Pour contrer cela, elle recommande deux sources fiables :
- Le site officiel du gouvernement sur l’IVG
- Le site Parlons Sexualité du Planning Familial, avec un numéro vert et des contacts validés selon les régions.
« Une femme sur trois aura recours à une IVG au cours de sa vie. C’est un enjeu de santé publique. L’information fiable doit être accessible facilement, notamment en ligne. »

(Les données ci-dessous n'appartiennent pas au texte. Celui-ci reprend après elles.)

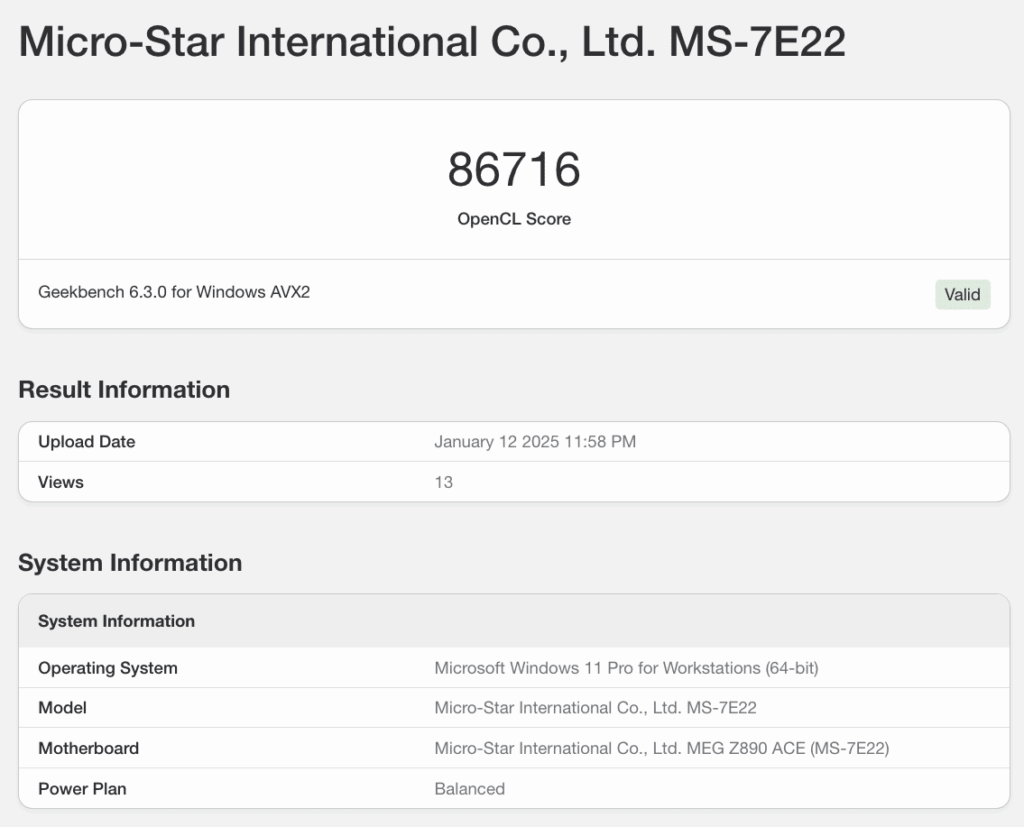Viewport: 1024px width, 827px height.
Task: Click the large System Information section heading
Action: (x=130, y=563)
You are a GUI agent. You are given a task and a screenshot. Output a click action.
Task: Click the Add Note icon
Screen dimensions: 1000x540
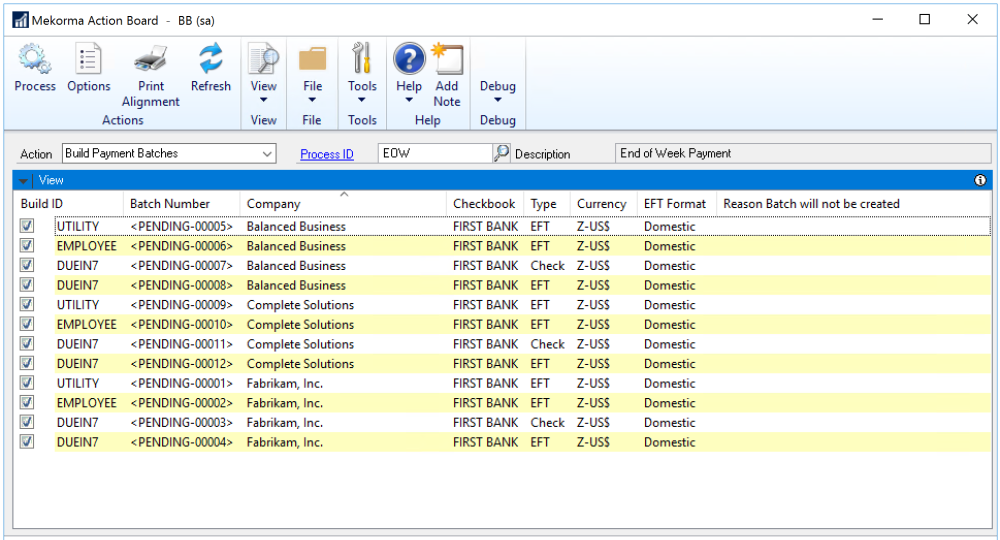(x=447, y=62)
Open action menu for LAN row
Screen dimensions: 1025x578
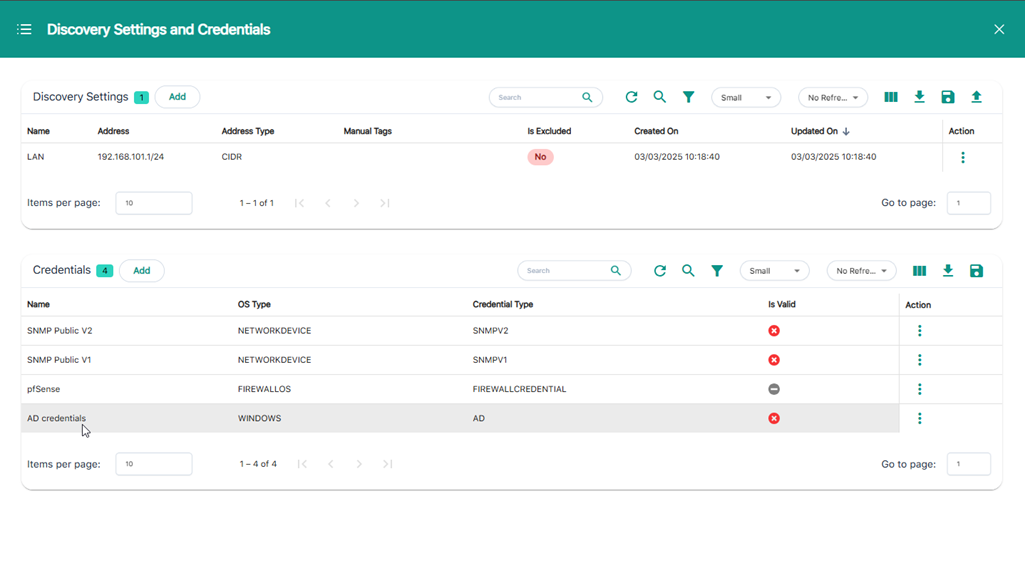point(962,158)
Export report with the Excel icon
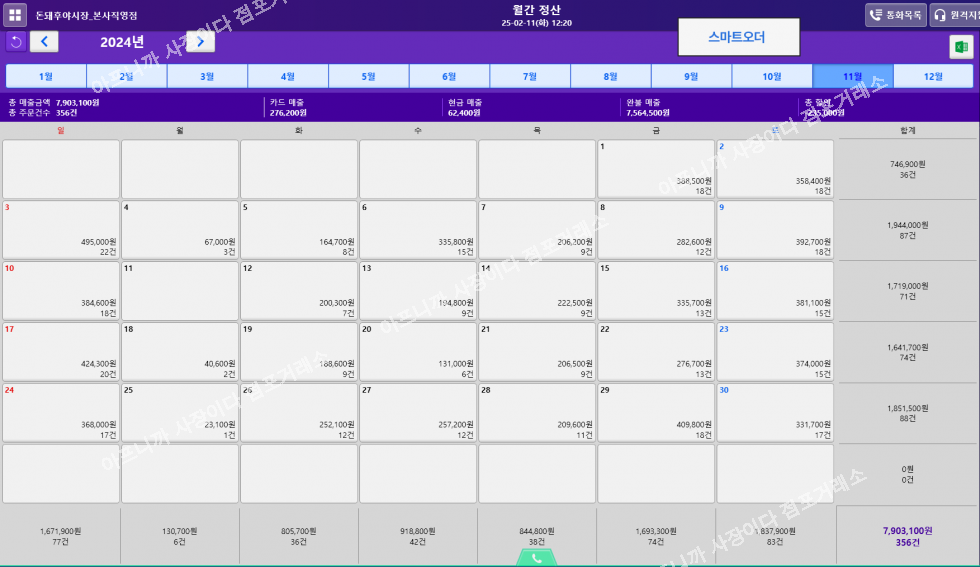This screenshot has width=980, height=567. coord(961,47)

Un droit désormais fondamental, à rendre effectif pour toutes
Depuis son inscription dans la Constitution en mars 2024, le droit à l’avortement est devenu un droit fondamental en France. « C’est une avancée historique. La France est le premier pays au monde à le faire. Il ne faut pas l’oublier, surtout quand on voit ce qui se passe ailleurs dans le monde. »
Pour autant, certaines pratiques mériteraient d’évoluer. « On fait encore signer un formulaire de consentement à l’IVG. Je trouve cet acte déplacé et stigmatisant. Ce n’est pas ce genre de papier qui garantit la décision libre et éclairée d’une femme. Ce qui compte, c’est le temps d’échange avec la patiente, en confiance, sans pression. »
Pour le Dr Maruani, le vrai enjeu est clair : garantir à chaque femme un accès libre, rapide et bienveillant à l’IVG, où qu’elle vive, et quelle que soit sa situation.